A look at the stock charts shows that the market has reacted positively to the news as its share price rose from its close of 5.5 cents last Wednesday - before the announcement - to 6 cents yesterday.
Such bullishness is perhaps justifiable given that the impairment charge is a non-cash item, and the move will free it of any future share of Brookstone's losses.
This is important since loss- making Brookstone has been a drag on OSIM's profit numbers since it was taken over in 2005. For the 53 weeks ended Jan 3, 2009, Brookstone reported a loss from operations of US$129.4 million, compared to income from operations of US$39.9 million for the 52 weeks ended Dec 29, 2007. Sales for the comparative periods fell 11.7 per cent to US$496.7 million.
However, it is interesting that OSIM will retain its 55 per cent stake, and some wondered why OSIM need not report future Brookstone losses given its majority stake.
Under a number of accounting standards such as the US Generally Accepted Accounting Principles (GAAP), a company, say Firm A, which owns a stake and exercises control over Firm B, is required to consolidate the latter's financial statements with its books. Often, a shareholding of over 50 per cent is taken as evidence of board control.
OSIM's case, however, is unique. This is because the Brookstone investment was structured as a joint venture with Temasek Holdings and JW Childs, and OSIM said that it does not have board control, despite holding four out of eight seats on Brookstone's board. This came as all major decisions require unanimous board approval, said OSIM.

• [SET TASK 1] List every amount given in US dollars in the passage on OSIM and Brookstone, in the order in which they appear.
• [SET TASK 2] Return the part of the passage on OSIM and Brookstone from "This is important" up to and including "its majority stake.", reproduced word for word.
The lines that come after this passage are separate material.

• [MATERIAL PROVIDED]
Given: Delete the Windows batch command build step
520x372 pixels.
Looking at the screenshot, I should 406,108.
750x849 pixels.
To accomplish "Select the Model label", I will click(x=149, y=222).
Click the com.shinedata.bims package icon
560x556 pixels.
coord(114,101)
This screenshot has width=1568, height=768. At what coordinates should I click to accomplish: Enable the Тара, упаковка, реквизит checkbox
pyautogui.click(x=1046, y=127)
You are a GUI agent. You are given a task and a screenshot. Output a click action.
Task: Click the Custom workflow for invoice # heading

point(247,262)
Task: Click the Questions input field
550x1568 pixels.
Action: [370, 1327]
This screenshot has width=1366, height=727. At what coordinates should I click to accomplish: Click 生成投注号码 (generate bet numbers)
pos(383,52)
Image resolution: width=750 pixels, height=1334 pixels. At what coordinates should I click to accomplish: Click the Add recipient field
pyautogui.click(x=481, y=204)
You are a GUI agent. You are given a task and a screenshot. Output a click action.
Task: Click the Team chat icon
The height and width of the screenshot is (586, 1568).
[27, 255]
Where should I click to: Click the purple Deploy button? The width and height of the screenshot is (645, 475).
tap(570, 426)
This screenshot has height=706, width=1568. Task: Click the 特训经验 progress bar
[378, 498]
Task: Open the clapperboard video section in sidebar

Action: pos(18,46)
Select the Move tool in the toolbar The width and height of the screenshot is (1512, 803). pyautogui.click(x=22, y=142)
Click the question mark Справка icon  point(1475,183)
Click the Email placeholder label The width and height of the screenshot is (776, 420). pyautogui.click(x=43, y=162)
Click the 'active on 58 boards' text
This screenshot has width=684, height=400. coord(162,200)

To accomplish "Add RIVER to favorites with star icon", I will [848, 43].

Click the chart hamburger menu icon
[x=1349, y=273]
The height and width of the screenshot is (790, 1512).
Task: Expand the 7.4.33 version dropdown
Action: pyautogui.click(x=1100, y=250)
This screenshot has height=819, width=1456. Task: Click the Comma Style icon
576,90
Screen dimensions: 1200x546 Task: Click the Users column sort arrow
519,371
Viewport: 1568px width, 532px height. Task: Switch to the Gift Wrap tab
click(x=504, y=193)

• [SOLUTION 1]
US$129.4 million
US$39.9 million
US$496.7 million

• [SOLUTION 2]
This is important since loss- making Brookstone has been a drag on OSIM's profit numbers since it was taken over in 2005. For the 53 weeks ended Jan 3, 2009, Brookstone reported a loss from operations of US$129.4 million, compared to income from operations of US$39.9 million for the 52 weeks ended Dec 29, 2007. Sales for the comparative periods fell 11.7 per cent to US$496.7 million.
However, it is interesting that OSIM will retain its 55 per cent stake, and some wondered why OSIM need not report future Brookstone losses given its majority stake.